Consigne: Poursuivez le texte ci-dessous sur la 4-aminopyridine (4-AP) à partir de sa dernière phrase.

Texte présenté:
++++++++

Mécanisme d’action de la 4 –aminopyridine (4-AP)

La 4-AP est un agent bloquant spécifique de certains canaux de la membrane des neurones (des canaux potassiques rapides voltage-dépendants). Bien que son mécanisme d’action précis ne soit pas encore complètement compris, les études sur préparations au laboratoire de fibres nerveuses démyélinisées ont démontré la capacité de la 4-AP à améliorer ou maintenir la conduction de l’influx nerveux. 
La molécule a ensuite été évaluée « in-vivo » en tant que traitement symptomatique de la fatigabilité à la marche dans la SEP. 
Afin de pallier les effets indésirables initialement constatés, une forme à libération prolongée (LP) de la 4-AP a été développée (Fampyra  ou Dalfampridine ), démontrant une meilleure tolérance, en assurant des concentrations plus régulières du médicament dans le plasma. 

Les essais cliniques

Les premières études évaluant la Fampridine LP ont servi à définir la tolérance et l’innocuité du traitement. Ces études de phase II ont établi que la dose efficace la mieux tolérée était de 10 mg matin et soir. A cette posologie, les effets secondaires rapportés étaient sans gravité, et consistaient en des troubles de l’équilibre, des céphalées, des paresthésies, des douleurs, des dorsalgies, de la fatigue et des insomnies. Des convulsions ont été rapportées pour les doses supérieures à 30 mg par jour.

++++++++

Données:
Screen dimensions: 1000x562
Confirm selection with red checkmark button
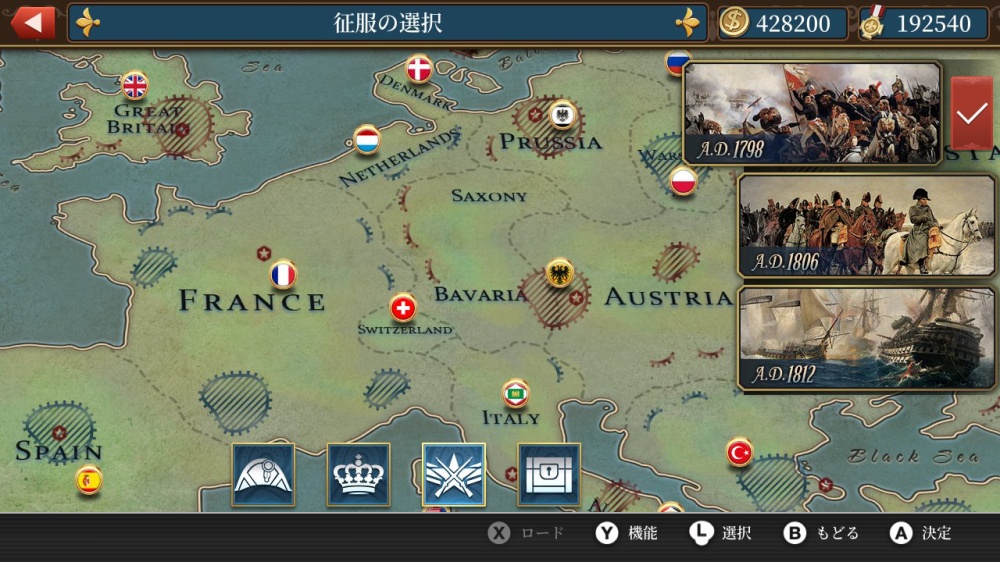pos(971,114)
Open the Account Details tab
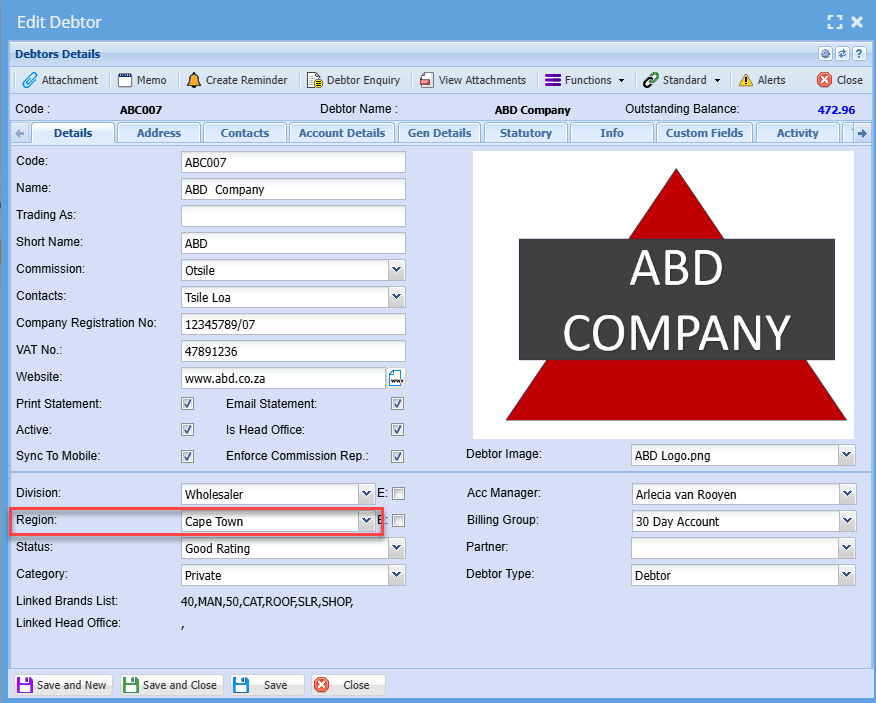The width and height of the screenshot is (876, 703). pos(342,133)
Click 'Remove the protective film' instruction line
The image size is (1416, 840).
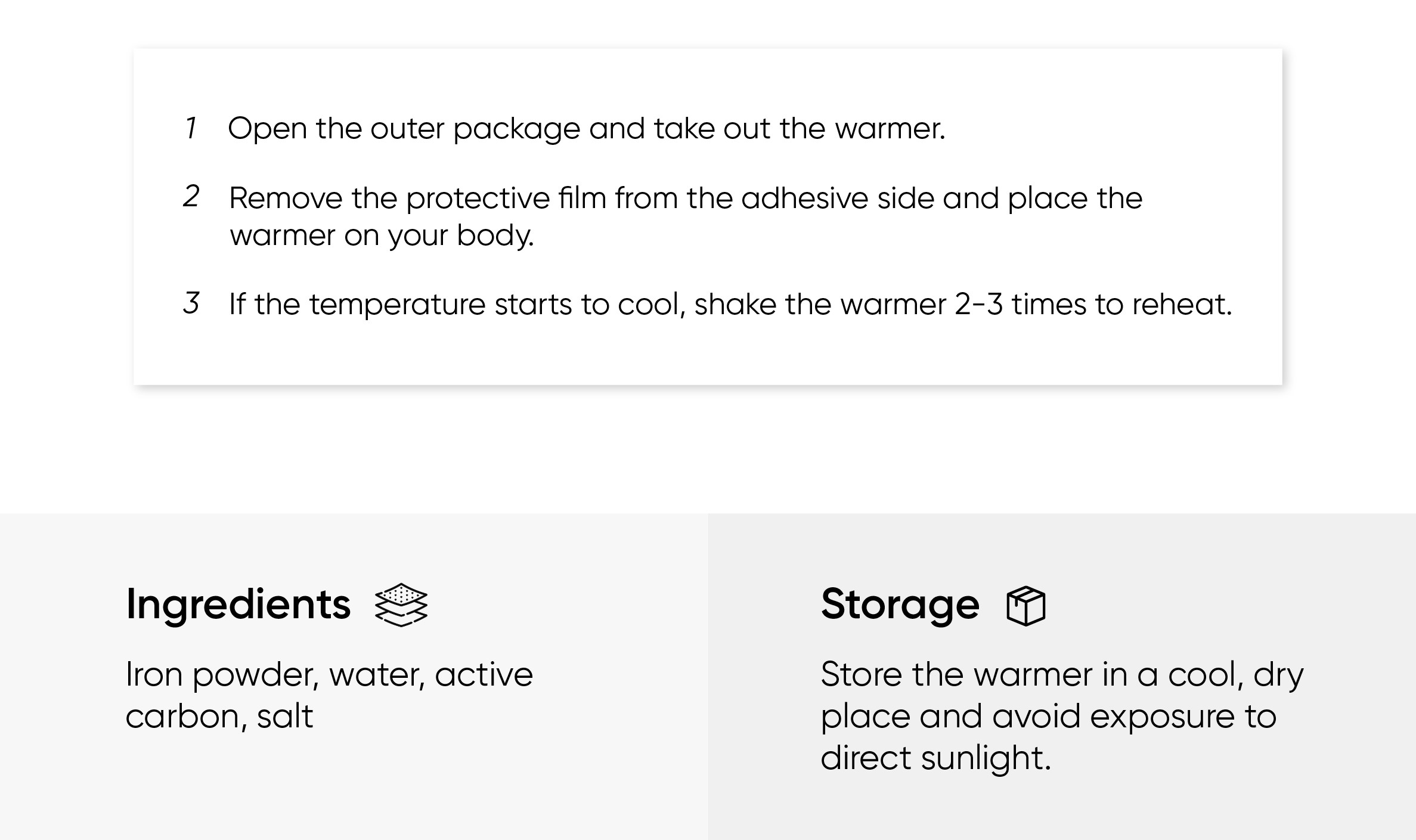click(686, 198)
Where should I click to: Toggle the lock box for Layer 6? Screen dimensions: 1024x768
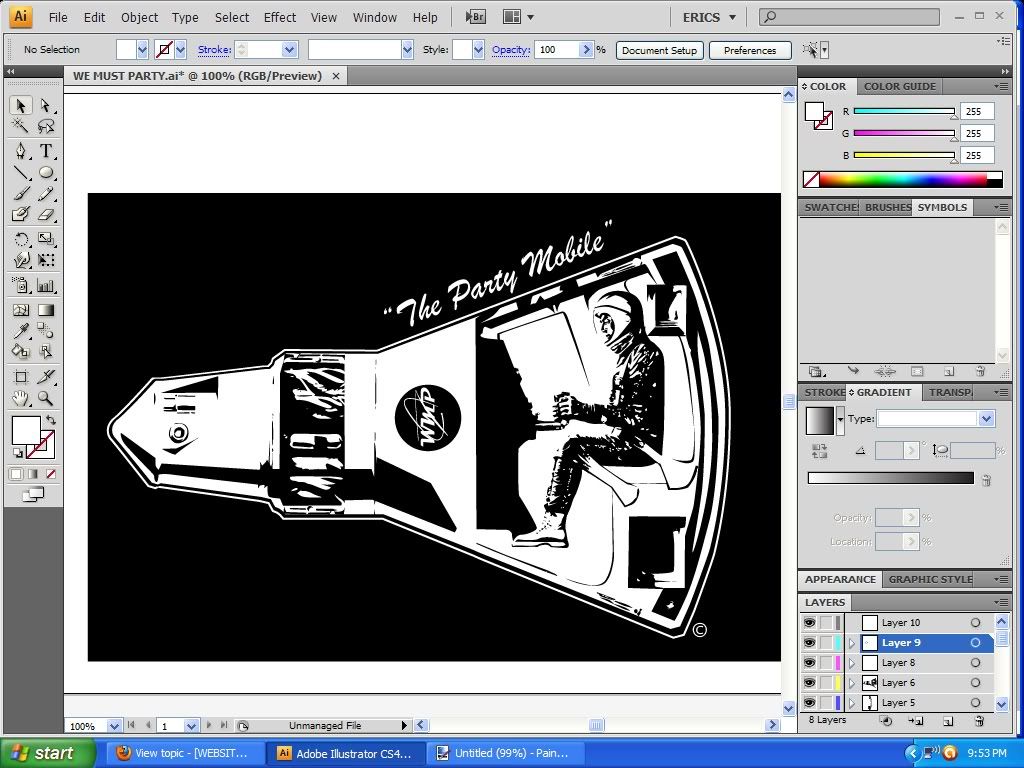[826, 683]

++++++++

Réponse:
La molécule a ensuite fait l’objet de 2 études de phase III, afin d’évaluer son efficacité sur différents paramètres : la vitesse de marche (test chronométré de 25 pieds), des examens de la force et de la spasticité des membres inférieurs, ainsi que des auto-questionnaires sur les capacités de marche. Ces 2 études, incluant respectivement 301 et 240 patients, randomisées en double aveugle, ont démontré une amélioration de 25% de la vitesse de marche, significative contre placebo, chez 35% et 43% respectivement des patients traités par Fampridine LP. 
Un effet significatif sur tous les autres paramètres évalués était également observé dans ce groupe de patients dits « répondeurs ».
Ces effets se maintenaient durant toute la période du traitement dans les études (9 et 14 semaines), et étaient observés indépendamment de l’âge des patients, de leur degré de handicap (score EDSS) ou de la forme (rémittente ou progressive) de la maladie.

Sur la base de ces résultats, la molécule a reçu l’approbation des Agences du Médicament Américaine et Européenne en 2010 et 2011 respectivement, pour le traitement des difficultés à la marche dans la SEP. Les autorités spécifiaient que les patients devaient d’abord bénéficier d’une période d’essai du traitement, afin de déterminer s’ils étaient répondeurs.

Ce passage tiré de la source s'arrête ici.